→ **ESTRATTO DELLA PAGINA**:
■ ■ ■
Green economy, però, è ancora solo un'ipotesi, da situare nelle condizioni reali del ciclo capitalistico e nei territori che compongono il mosaico dell'Italia produttiva. La Liguria, per storia e vocazione, non è un modello di economia sostenibile, né un luogo cruciale del made in Italy. Chi frequenta indici e classifiche, può osservare che nelle graduatorie del green è quasi sempre nella parte bassa. Lo sviluppo delle tre Ligurie - Genova, il Ponente e il Levante continuano a essere realtà poco integrate - è da sempre legato alla posizione. Genova è proiettata verso l'entroterra padano e centroeuropeo almeno quanto è protesa verso il Mediterraneo, così anche Savona e La Spezia. Tutte stavano meglio nel capitalismo industriale, quando i porti fissavano nelle adiacenze l'industria di base, l'acciaio e il petrolio. In cima alle priorità del territorio restano i porti e la logistica, gli spazi da strappare al mare e soprattutto le banchine secche oltre Appennino. E infrastrutture e nodi che fluidifichino i flussi, eliminino i colli di bottiglia, taglino i tempi.

Green economy, tuttavia, più che una gamma di prodotti è un approccio, il fare diversamente ciò che i territori già fanno. Secondo Unioncamere-Symbola oltre 10mila imprese liguri sono orientate al green, quasi il 23% delle aziende con dipendenti, appena sotto il dato nazionale. I porti investono nelle rinnovabili e nell'alimentazione delle navi da terra, con Savona in anticipo su Genova e La Spezia. La nautica da diporto, tra La Spezia e il Tigullio, ha oggi nel risparmio energetico, accanto all'estetica e alla funzionalità dei prodotti, uno dei vantaggi competitivi. E così la cantieristica.

Intorno alle certificazioni, alla sicurezza di prodotti e processi, al risparmio energetico, cresce un terziario che ha nel gruppo multinazionale Rina (1.500 dipendenti, di cui il 60% laureati, in 42 paesi) e nel Centro ricerche della Fincantieri Cetena due snodi cruciali.
■ ■ ■
→ **CONSEGNA 1**:
Ricopia senza modifiche le righe dei dati dalla riga con "Want to Restore" a quella con "Moseley, VA", comprese entrambe.

→ **ESTRATTI DEI DATI**:
■ ■ ■
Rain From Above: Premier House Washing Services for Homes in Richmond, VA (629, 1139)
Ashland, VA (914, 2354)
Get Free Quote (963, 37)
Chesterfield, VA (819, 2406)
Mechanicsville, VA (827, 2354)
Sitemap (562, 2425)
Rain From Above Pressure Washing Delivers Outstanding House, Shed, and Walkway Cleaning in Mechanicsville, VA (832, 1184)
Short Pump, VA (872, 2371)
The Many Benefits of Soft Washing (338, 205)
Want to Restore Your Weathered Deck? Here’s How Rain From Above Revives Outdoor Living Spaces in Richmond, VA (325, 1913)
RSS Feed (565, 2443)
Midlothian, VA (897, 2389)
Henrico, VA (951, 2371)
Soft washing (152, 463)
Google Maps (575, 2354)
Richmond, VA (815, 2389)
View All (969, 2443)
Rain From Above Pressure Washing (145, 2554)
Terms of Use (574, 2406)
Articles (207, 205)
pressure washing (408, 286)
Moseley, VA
■ ■ ■
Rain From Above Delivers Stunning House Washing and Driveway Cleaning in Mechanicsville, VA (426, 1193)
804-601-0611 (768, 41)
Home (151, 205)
■ ■ ■
→ **CONSEGNA 2**:
Per favore, prosegui il brano sulla green economy in Liguria a partire dall'ultima frase riportata.

→ **RISPOSTA 1**:
Want to Restore Your Weathered Deck? Here’s How Rain From Above Revives Outdoor Living Spaces in Richmond, VA (325, 1913)
RSS Feed (565, 2443)
Midlothian, VA (897, 2389)
Henrico, VA (951, 2371)
Soft washing (152, 463)
Google Maps (575, 2354)
Richmond, VA (815, 2389)
View All (969, 2443)
Rain From Above Pressure Washing (145, 2554)
Terms of Use (574, 2406)
Articles (207, 205)
pressure washing (408, 286)
Moseley, VA

→ **RISPOSTA 2**:
La Liguria ci crede. Il suo capoluogo è forse la città italiana che più ha investito nella riprogettazione smart delle città; l'associazione Genova Smart City raggruppa istituzioni, Università, centri ricerca, banche, aziende piccole e multinazionali o campioni nazionali (Ansaldo, Enel).

Per fare innovazione green, questa la lezione, occorrono pivot industriali credibili e gioco di squadra che coinvolga le eccellenze sedimentate dal fordismo e dall'industria pubblica.

Il mondo agricolo e agroalimentare appare effervescente. Il comparto del food, che non ha numeri comparabili a quelli delle regioni contermini (i colossi Toscana, Piemonte, Emilia-Romagna), cresce anche in chiave export. Pochi però sono ad oggi i prodotti con marchi dop, igp, docg e poche, ma in crescita, le imprese "bio". Il turismo ha garantito a lungo una base economica alle riviere. La capacità di attrazione rimane alta, ma il prodotto Liguria perde terreno nei confronti di altre regioni. La riviera non basta più, se non si combina all'offerta enogastronomica, culturale, naturalista. Serve gioco di squadra e capacità di cooperare con chi sta intorno, dalle Langhe del basso Piemonte alla Provenza, dalla Costa Azzurra alla Toscana.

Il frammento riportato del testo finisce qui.